§ PROMPT: With the pictures omitted, output word for word the lines from the one containing "The width and" through the end of the records.

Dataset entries
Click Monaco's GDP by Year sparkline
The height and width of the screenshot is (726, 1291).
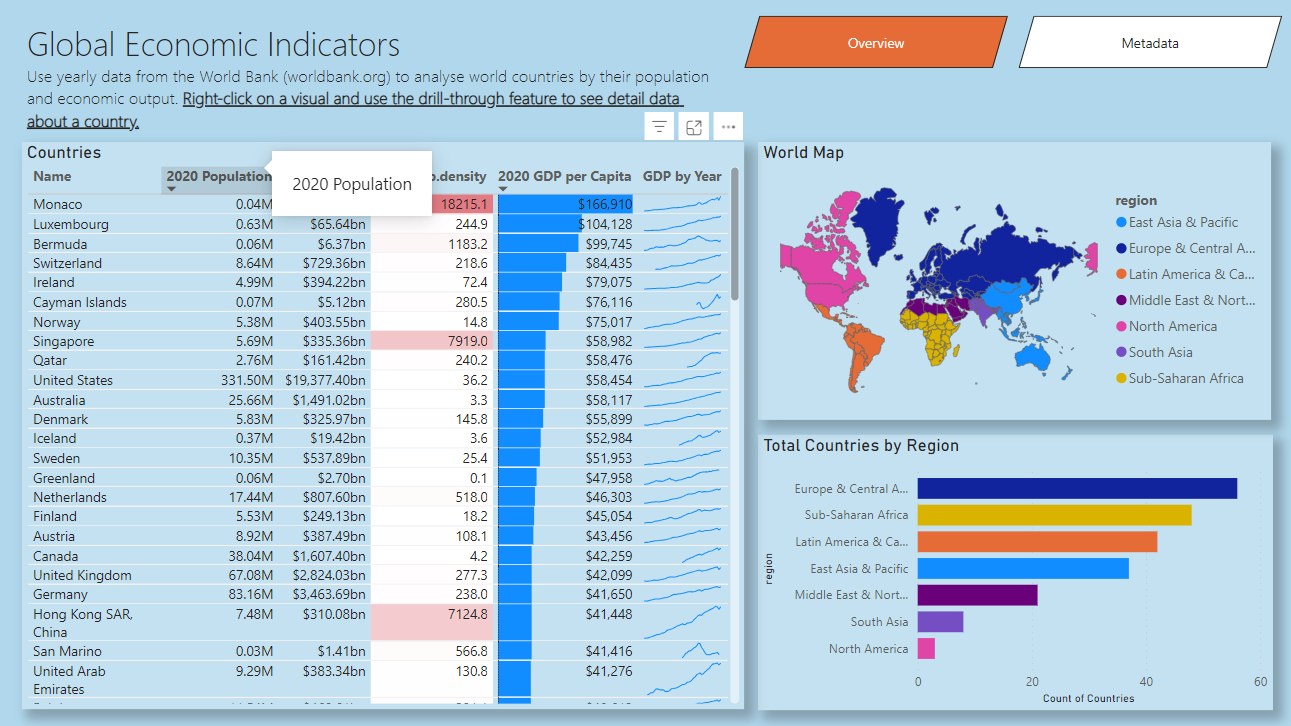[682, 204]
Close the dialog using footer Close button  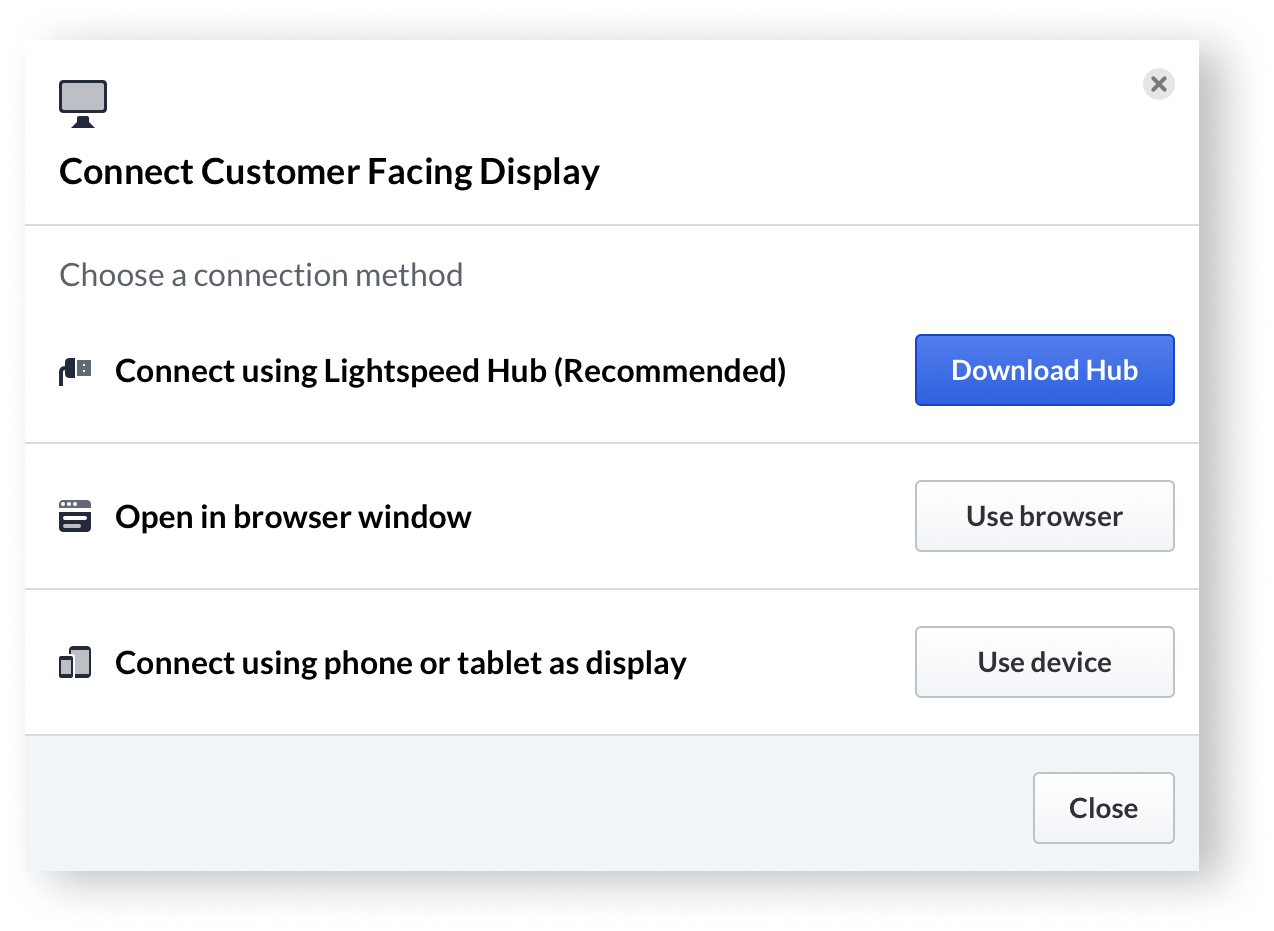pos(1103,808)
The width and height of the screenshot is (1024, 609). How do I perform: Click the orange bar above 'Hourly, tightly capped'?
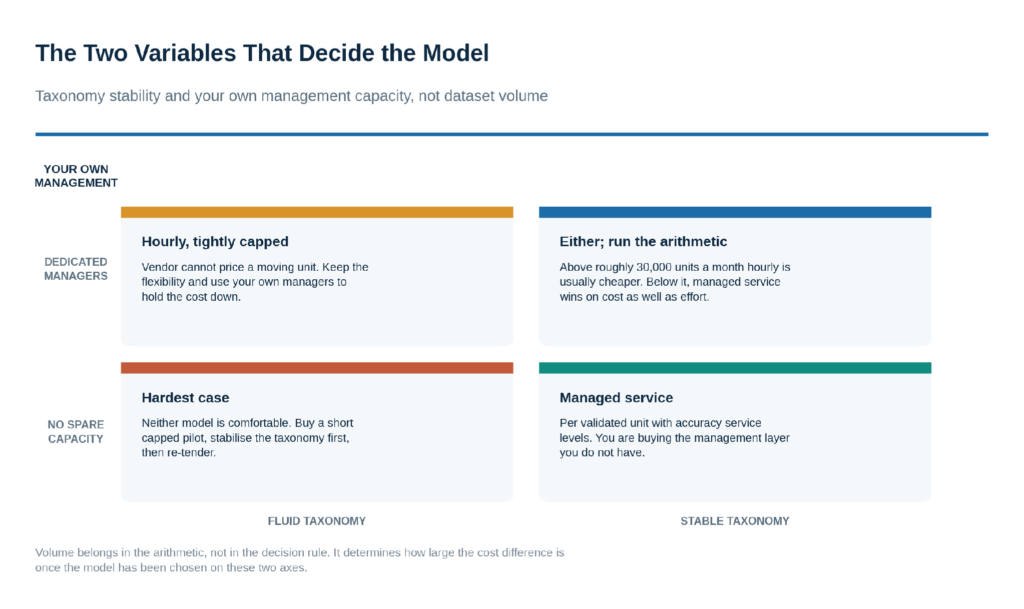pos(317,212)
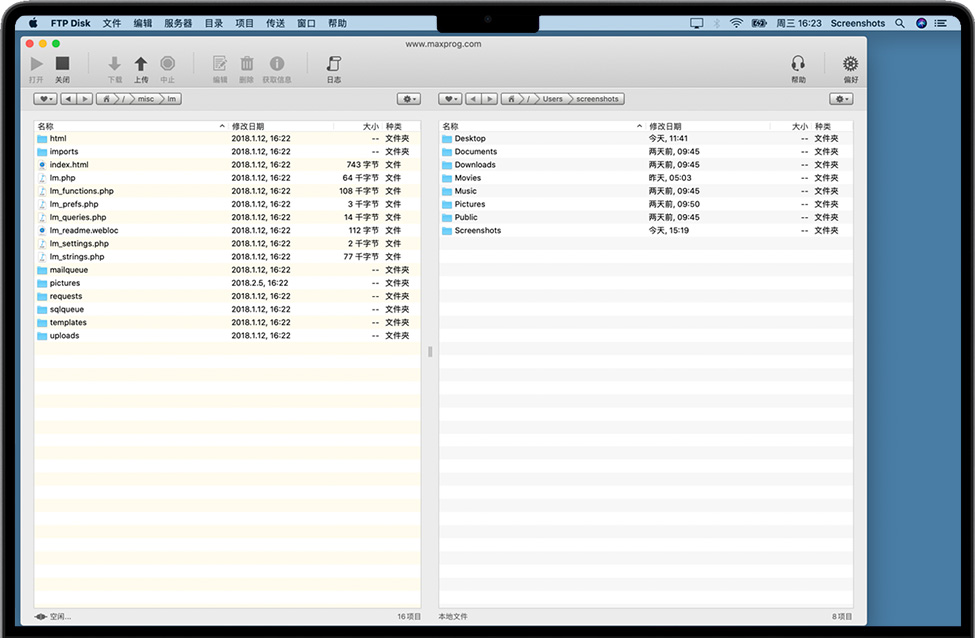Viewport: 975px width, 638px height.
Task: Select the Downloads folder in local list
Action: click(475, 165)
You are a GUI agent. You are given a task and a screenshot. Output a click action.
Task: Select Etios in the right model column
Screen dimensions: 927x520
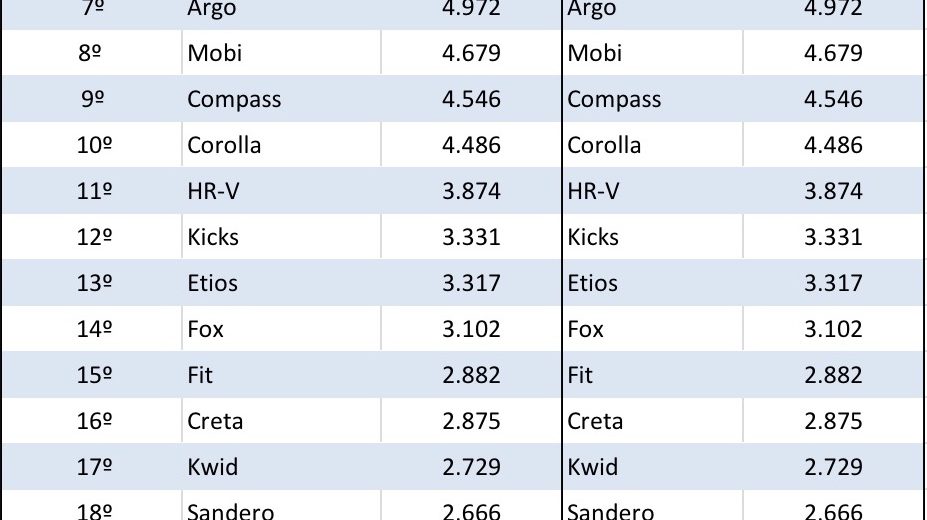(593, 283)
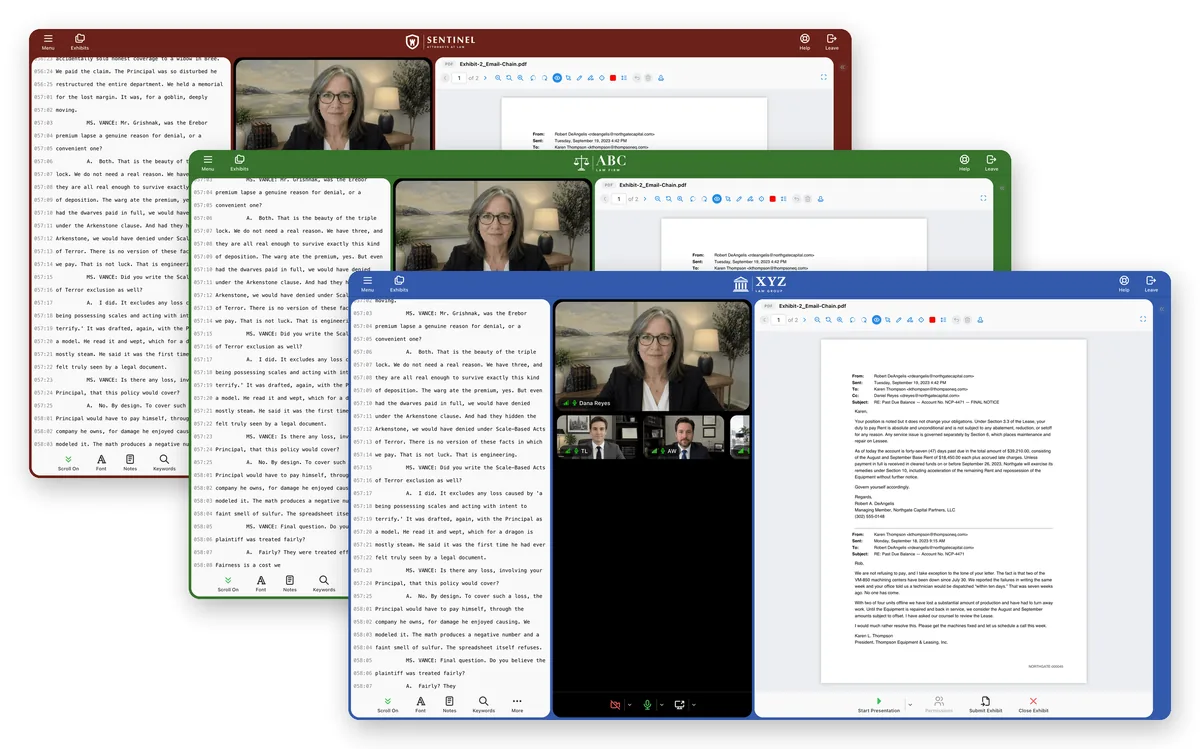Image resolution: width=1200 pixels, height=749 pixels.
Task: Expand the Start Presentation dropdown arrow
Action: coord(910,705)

§ YOUR RESPONSE:
The width and height of the screenshot is (1024, 609). How do I perform: Click the orange bar above 'Hourly, tightly capped'?
pos(317,212)
Viewport: 975px width, 638px height.
Task: Select the Downloads folder in local list
Action: click(475, 165)
You are a GUI agent. You are given a task and a screenshot. Output a click action.
Task: Select Etios in the right model column
Screen dimensions: 927x520
(593, 283)
Image resolution: width=1200 pixels, height=749 pixels.
Task: Expand the Start Presentation dropdown arrow
Action: coord(910,705)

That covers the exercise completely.